[[ PROVIDED DATA, beginning ]]

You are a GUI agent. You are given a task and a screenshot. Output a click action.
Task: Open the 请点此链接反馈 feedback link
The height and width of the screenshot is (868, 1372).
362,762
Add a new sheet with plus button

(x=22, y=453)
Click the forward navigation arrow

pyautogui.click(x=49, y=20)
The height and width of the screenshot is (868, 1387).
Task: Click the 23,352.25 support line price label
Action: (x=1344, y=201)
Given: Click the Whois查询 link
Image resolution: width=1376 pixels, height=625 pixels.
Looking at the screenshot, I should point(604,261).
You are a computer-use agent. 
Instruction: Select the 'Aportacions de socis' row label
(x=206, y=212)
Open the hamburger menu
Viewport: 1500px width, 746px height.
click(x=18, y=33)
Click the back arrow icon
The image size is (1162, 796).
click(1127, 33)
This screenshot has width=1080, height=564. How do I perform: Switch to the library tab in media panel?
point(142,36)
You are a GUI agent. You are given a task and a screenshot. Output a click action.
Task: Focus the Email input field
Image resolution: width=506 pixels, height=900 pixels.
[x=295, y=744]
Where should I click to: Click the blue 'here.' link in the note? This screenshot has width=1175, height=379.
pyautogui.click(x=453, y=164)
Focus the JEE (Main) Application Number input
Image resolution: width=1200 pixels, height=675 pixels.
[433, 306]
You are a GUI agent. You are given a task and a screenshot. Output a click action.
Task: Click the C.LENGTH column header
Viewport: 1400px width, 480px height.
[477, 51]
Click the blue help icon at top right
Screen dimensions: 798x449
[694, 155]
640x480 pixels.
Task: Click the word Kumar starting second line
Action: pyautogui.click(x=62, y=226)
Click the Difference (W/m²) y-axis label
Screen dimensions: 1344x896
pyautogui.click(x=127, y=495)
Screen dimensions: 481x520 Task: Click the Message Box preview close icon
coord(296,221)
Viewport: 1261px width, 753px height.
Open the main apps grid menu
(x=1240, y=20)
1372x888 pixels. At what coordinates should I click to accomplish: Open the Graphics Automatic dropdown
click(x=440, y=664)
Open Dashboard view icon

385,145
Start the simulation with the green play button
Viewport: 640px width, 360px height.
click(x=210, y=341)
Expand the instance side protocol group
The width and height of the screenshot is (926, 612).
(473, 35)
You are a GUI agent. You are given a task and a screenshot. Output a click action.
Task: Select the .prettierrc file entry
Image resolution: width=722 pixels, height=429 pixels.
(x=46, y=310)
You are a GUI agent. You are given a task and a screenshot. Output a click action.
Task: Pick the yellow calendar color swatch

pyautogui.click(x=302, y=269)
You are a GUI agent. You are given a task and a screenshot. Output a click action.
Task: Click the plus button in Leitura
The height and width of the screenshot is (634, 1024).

[[ PROVIDED DATA, end ]]

(WORK TO BE COMPLETED)
For this exercise, transcribe all the records exactly.

(ANSWER SECTION)
You are a GUI agent. You are given a task and a screenshot. Output a click action.
Task: Open the 请点此链接反馈 feedback link
The height and width of the screenshot is (868, 1372).
362,762
Add a new sheet with plus button

(x=22, y=453)
Click the forward navigation arrow

pyautogui.click(x=49, y=20)
The height and width of the screenshot is (868, 1387).
Task: Click the 23,352.25 support line price label
Action: (x=1344, y=201)
Given: Click the Whois查询 link
Image resolution: width=1376 pixels, height=625 pixels.
Looking at the screenshot, I should point(604,261).
You are a computer-use agent. 
Instruction: Select the 'Aportacions de socis' row label
(x=206, y=212)
Open the hamburger menu
Viewport: 1500px width, 746px height.
click(x=18, y=33)
Click the back arrow icon
The image size is (1162, 796).
click(1127, 33)
This screenshot has width=1080, height=564. How do I perform: Switch to the library tab in media panel?
point(142,36)
You are a GUI agent. You are given a task and a screenshot. Output a click action.
Task: Focus the Email input field
Image resolution: width=506 pixels, height=900 pixels.
[x=295, y=744]
Where should I click to: Click the blue 'here.' link in the note? This screenshot has width=1175, height=379.
pyautogui.click(x=453, y=164)
Focus the JEE (Main) Application Number input
Image resolution: width=1200 pixels, height=675 pixels.
[433, 306]
You are a GUI agent. You are given a task and a screenshot. Output a click action.
Task: Click the C.LENGTH column header
Viewport: 1400px width, 480px height.
[477, 51]
Click the blue help icon at top right
Screen dimensions: 798x449
[694, 155]
640x480 pixels.
Task: Click the word Kumar starting second line
Action: pyautogui.click(x=62, y=226)
Click the Difference (W/m²) y-axis label
Screen dimensions: 1344x896
pyautogui.click(x=127, y=495)
Screen dimensions: 481x520 Task: Click the Message Box preview close icon
coord(296,221)
Viewport: 1261px width, 753px height.
Open the main apps grid menu
(x=1240, y=20)
1372x888 pixels. At what coordinates should I click to accomplish: Open the Graphics Automatic dropdown
click(x=440, y=664)
Open Dashboard view icon

385,145
Start the simulation with the green play button
Viewport: 640px width, 360px height.
click(x=210, y=341)
Expand the instance side protocol group
The width and height of the screenshot is (926, 612).
(473, 35)
You are a GUI agent. You are given a task and a screenshot. Output a click action.
Task: Select the .prettierrc file entry
Image resolution: width=722 pixels, height=429 pixels.
(x=46, y=310)
You are a GUI agent. You are given a task and a screenshot. Output a click action.
Task: Pick the yellow calendar color swatch

pyautogui.click(x=302, y=269)
You are a GUI agent. You are given a task and a screenshot. Output a click action.
Task: Click the plus button in Leitura
The height and width of the screenshot is (634, 1024).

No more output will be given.